Given exercise 1 – Please return the part of the refrigerant recovery text starting with "In 1990, Wisconsin" and going on through "the regulated refrigerants.", copied word for word.

Text passage –

For additional information on refrigerant recovery, contact:
Cory Carter
Refrigerant compliance coordinator
Bureau of Air Management
608-789-5512

Refrigerant recovery program

In 1990, Wisconsin enacted laws to prohibit the release of certain refrigerants that destroy the earth's stratospheric ozone layer, which protects life from the sun's harmful ultraviolet rays. Since that time, other damaging refrigerants have been added to these regulations.

As refrigeration and air-conditioning equipment is being serviced or disposed, these chemicals must be properly recovered using approved equipment operated by qualified technicians.

Overview

Overview

The Department of Natural Resources (DNR) regulates those who transport or salvage any type of refrigeration or air-conditioning equipment containing the regulated refrigerants.

Affected facilities include vehicle and appliance salvage operations; scrap metal processors; Heating, Ventilation and Air Conditioning (HVAC) businesses that retire refrigeration and air conditioning systems; demolition contractors for air conditioners or other equipment; and waste haulers and others who collect discarded refrigerated appliances.

The Department of Agriculture, Trade and Consumer Protection (DATCP) [exit DNR] regulates anyone who services vehicle air-conditioners and refrigerated transport under Ch. ATP 136, Wis. Adm. Code.

Summary of DNR refrigerant regulations

Under DNR regulations (Chapter NR 488, Wis. Adm. Code) [exit DNR], regulated refrigerants – CFCs, HCFCs, HFCs, PFCs and blends – cannot be released to the environment when salvaging or dismantling whole units of any type of refrigeration or air-conditioning equipment. They must be properly recovered, using approved equipment operated by qualified technicians. The facility recovering these refrigerants must be registered with the DNR, keep records of their recovery activities and supply documentation that the refrigerants were properly removed to whomever receives the scrapped equipment. Anyone hauling equipment that is to be salvaged and still may contain refrigerants must annually certify "Safe Transport" to the DNR.

Given exercise 2 – Rewrite the listing as a numbered list, starting with its first line and going on through the line with "Microsoft AI [Microsoft", including that line and leaving out blank lines.

Information provided –

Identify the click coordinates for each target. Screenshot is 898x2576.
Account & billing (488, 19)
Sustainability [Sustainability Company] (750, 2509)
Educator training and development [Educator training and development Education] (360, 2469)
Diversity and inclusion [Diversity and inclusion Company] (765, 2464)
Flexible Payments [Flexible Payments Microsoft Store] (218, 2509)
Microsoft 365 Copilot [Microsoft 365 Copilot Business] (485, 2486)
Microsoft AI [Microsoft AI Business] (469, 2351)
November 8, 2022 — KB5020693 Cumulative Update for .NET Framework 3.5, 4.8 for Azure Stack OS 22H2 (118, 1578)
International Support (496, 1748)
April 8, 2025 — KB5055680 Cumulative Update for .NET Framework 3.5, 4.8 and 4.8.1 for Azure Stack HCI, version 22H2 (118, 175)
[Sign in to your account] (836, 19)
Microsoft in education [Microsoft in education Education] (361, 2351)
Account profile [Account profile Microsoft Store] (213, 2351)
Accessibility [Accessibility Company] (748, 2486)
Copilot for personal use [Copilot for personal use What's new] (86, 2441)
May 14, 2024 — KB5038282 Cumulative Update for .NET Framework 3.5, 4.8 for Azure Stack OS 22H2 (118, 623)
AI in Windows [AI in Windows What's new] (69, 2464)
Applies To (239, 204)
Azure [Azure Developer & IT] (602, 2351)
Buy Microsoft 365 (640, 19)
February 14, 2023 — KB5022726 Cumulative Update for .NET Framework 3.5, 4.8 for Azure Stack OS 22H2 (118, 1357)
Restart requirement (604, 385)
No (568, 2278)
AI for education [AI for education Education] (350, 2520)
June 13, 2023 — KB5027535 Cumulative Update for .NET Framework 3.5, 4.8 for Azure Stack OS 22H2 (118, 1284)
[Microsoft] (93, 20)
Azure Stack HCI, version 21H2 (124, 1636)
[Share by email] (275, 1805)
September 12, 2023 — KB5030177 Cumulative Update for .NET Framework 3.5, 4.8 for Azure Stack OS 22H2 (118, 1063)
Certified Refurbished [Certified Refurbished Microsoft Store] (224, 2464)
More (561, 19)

Complete output 1 –
In 1990, Wisconsin enacted laws to prohibit the release of certain refrigerants that destroy the earth's stratospheric ozone layer, which protects life from the sun's harmful ultraviolet rays. Since that time, other damaging refrigerants have been added to these regulations.

As refrigeration and air-conditioning equipment is being serviced or disposed, these chemicals must be properly recovered using approved equipment operated by qualified technicians.

Overview

Overview

The Department of Natural Resources (DNR) regulates those who transport or salvage any type of refrigeration or air-conditioning equipment containing the regulated refrigerants.

Complete output 2 –
1. Identify the click coordinates for each target. Screenshot is 898x2576.
2. Account & billing (488, 19)
3. Sustainability [Sustainability Company] (750, 2509)
4. Educator training and development [Educator training and development Education] (360, 2469)
5. Diversity and inclusion [Diversity and inclusion Company] (765, 2464)
6. Flexible Payments [Flexible Payments Microsoft Store] (218, 2509)
7. Microsoft 365 Copilot [Microsoft 365 Copilot Business] (485, 2486)
8. Microsoft AI [Microsoft AI Business] (469, 2351)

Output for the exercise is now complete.